-- START OF TEXT SHOWN --

Re: cosd multi-second stalls cause "wrongly marked me down"

Sage Weil <sage@xxxxxxxxxxxx> · Tue, 1 Mar 2011 16:53:46 -0800 (PST)

Hi Jim,

We've fixed a few different bugs over the last week that were causing 
heartbeat issues.  Nothing that explains why we would see the hang that 
you did, but other problems that caused the same 'wrongly marked me down' 
issue.  Are you still seeing this problem with the latest 'next' and/or 
'master' branch?

Also, if you don't mind reproducing, can you post a larger segment of the 
log?  The really interesting question is what the heartbeat thread 
(heartbeat_entry()) is doing during this period that tick() is blocked up, 
since that's the thread that's responsible for sending the ping messages 
to peer OSDs.

Thanks!
sage

On Wed, 23 Feb 2011, Jim Schutt wrote:

> 
> On Wed, 2011-02-23 at 11:12 -0700, Gregory Farnum wrote:
> > On Wednesday, February 23, 2011 at 9:52 AM, Jim Schutt wrote: 
> > > 
> > > On Thu, 2011-02-17 at 09:11 -0700, Sage Weil wrote:
> > > > On Thu, 17 Feb 2011, Jim Schutt wrote:
> > > > > Hi Sage,
> > > > > 
> > > > > On Wed, 2011-02-16 at 17:54 -0700, Sage Weil wrote:
> > > > > > On Wed, 16 Feb 2011, Sage Weil wrote:
> > > > > > > shouldn't affect anything. We may have missed something.. do you have a 
> > > > > > > log showing this in action?

-- END OF TEXT SHOWN --
-- START OF STORED DATA --

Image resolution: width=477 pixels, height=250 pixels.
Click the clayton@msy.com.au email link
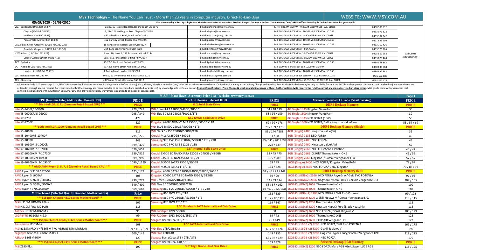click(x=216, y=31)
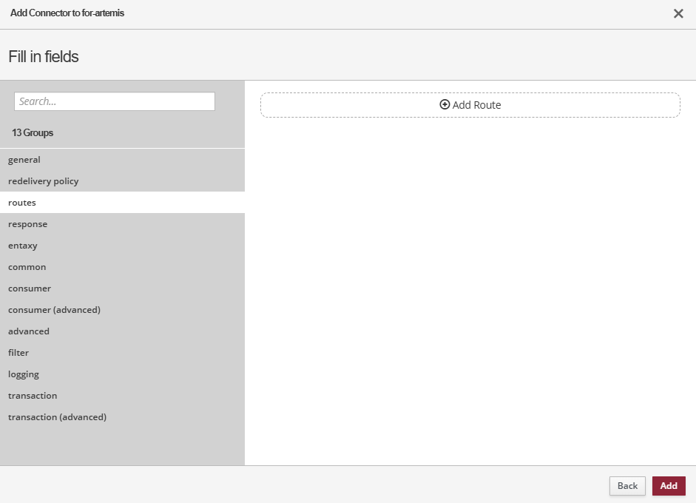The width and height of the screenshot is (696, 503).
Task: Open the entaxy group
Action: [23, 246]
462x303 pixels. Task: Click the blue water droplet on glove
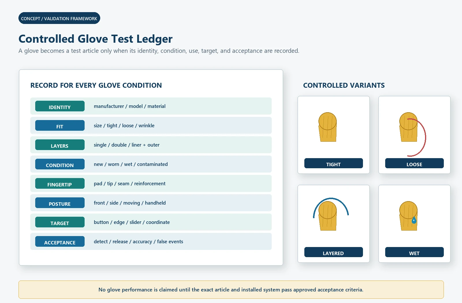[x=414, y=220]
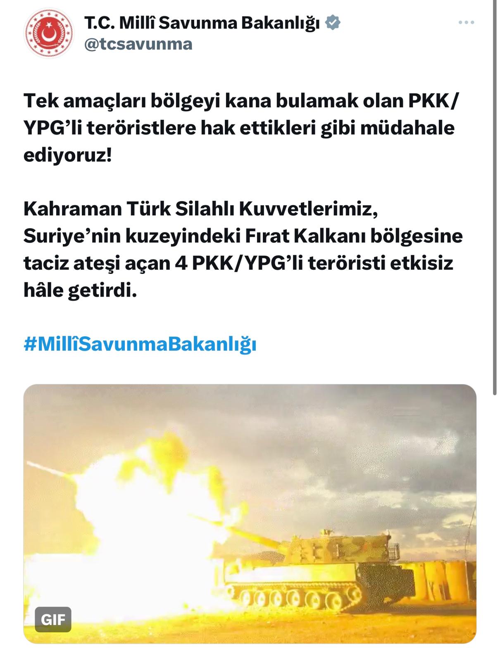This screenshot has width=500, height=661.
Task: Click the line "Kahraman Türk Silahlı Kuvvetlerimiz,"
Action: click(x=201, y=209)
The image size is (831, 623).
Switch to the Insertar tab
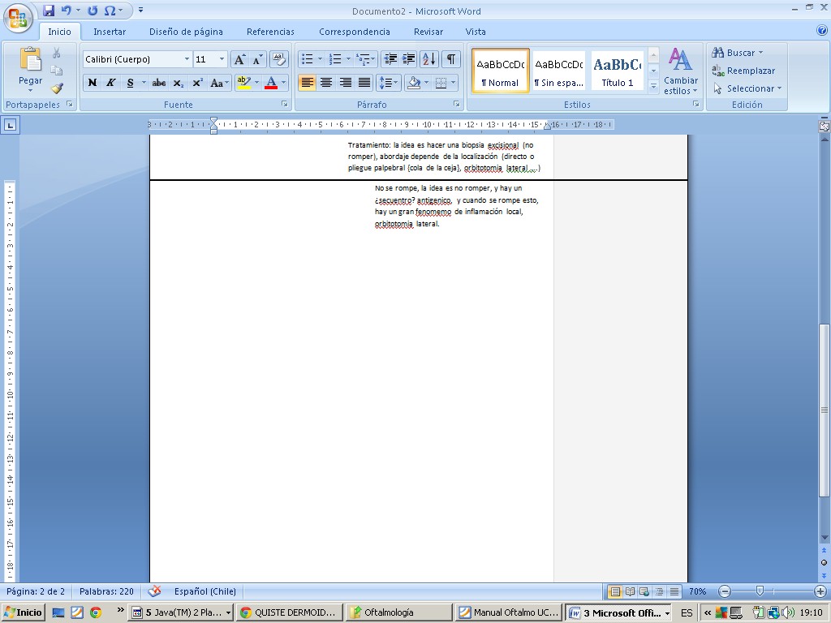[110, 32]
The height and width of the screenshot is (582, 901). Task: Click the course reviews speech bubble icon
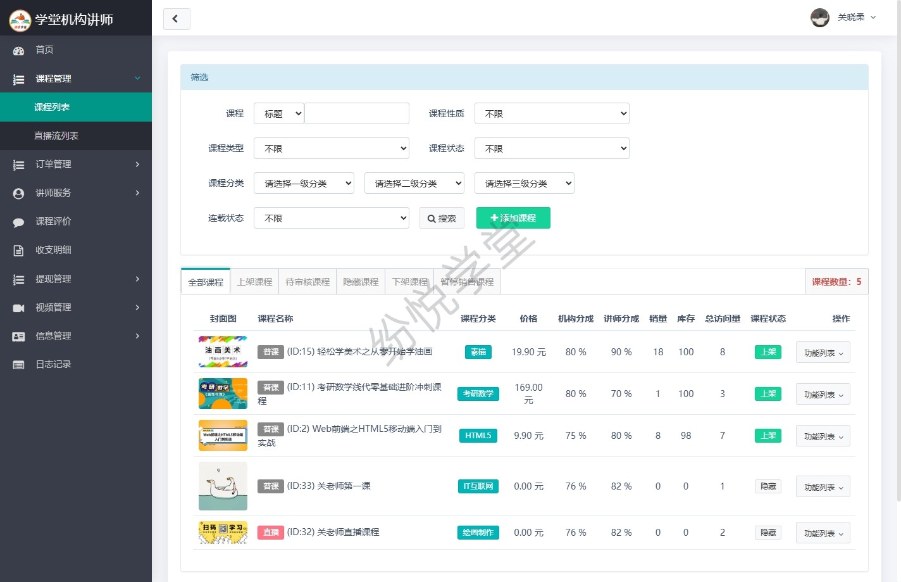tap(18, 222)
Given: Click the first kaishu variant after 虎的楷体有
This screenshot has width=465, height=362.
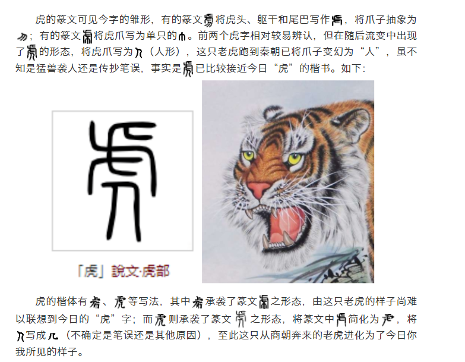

-- END OF STORED DATA --

▸ YOUR TASKS
#1 Answer each of the following from the cosd stall message, one per line:
(a) Which thread does the message name as responsible for sending ping messages to peer OSDs?
(b) Which branches is Jim asked whether he still sees the problem with?
(c) On what date did Jim Schutt write the message quoted at the line "On Wed, 23 Feb 2011, Jim Schutt wrote:"?
#2 Proceed with the cosd stall message, picking up directly after its final line.
The records are not required for anything that comes next.

▸ ANSWERS BY TASK
#1
(a) The heartbeat thread, heartbeat_entry().
(b) The latest 'next' and/or 'master' branch.
(c) Wednesday, 23 February 2011.

#2
> > > > > > 
> > > > > > Obviously yes, looking at your original email. :) At the beginning of 
> > > > > > each log line we include a thread id. What would be really helpful would 
> > > > > > be to narrow down where in OSD::heartbeat_entry() and heartbeat() things 
> > > > > > are blocking, either based on the existing output, or by adding additional 
> > > > > > dout lines at interesting points in time.
> > > > > 
> > > > > I'll take a deeper look at my existing logs with
> > > > > that in mind; let me know if you'd like me to
> > > > > send you some.
> > > > > 
> > > > > I have also been looking at map_lock, as it seems
> > > > > to be shared between the heartbeat and map update
> > > > > threads.
> > > > > 
> > > > > Would instrumenting acquiring/releasing that lock
> > > > > be helpful? Is there some other lock that may
> > > > > be more fruitful to instrument? I can reproduce 
> > > > > pretty reliably, so adding instrumentation is 
> > > > > no problem.
> > > > 
> > > > The heartbeat thread is doing a map_lock.try_get_read() because it 
> > > > frequently is held by another thread, so that shouldn't ever block. 
> > > > 
> > > > The possibilities I see are:
> > > >  - peer_stat_lock
> > > >  - the monc->sub_want / renew_subs calls (monc has an internal lock), 
> > > > although that code should only trigger with a single osd. :/
> > > >  - heartbeat_lock itself could be held by another thread; i'd instrument 
> > > > all locks/unlocks there, along with the wakeup in heartbeat().
> > > 
> > > I think the culprit is osd_lock.
> > > 
> > > The OSD tick timer needs to acquire the osd_lock mutex to
> > > wake up, right? So if osd_lock is ever held for an excessive 
> > > time, the tick will be delayed.
> > > 
> > > I used debug lockdep = 20 on my osds, and saw this via
> > > egrep "10:07:(2[2-9]|3[0-3])" osd.70.log | egrep "tick|osd_lock" | grep -v "tick .*"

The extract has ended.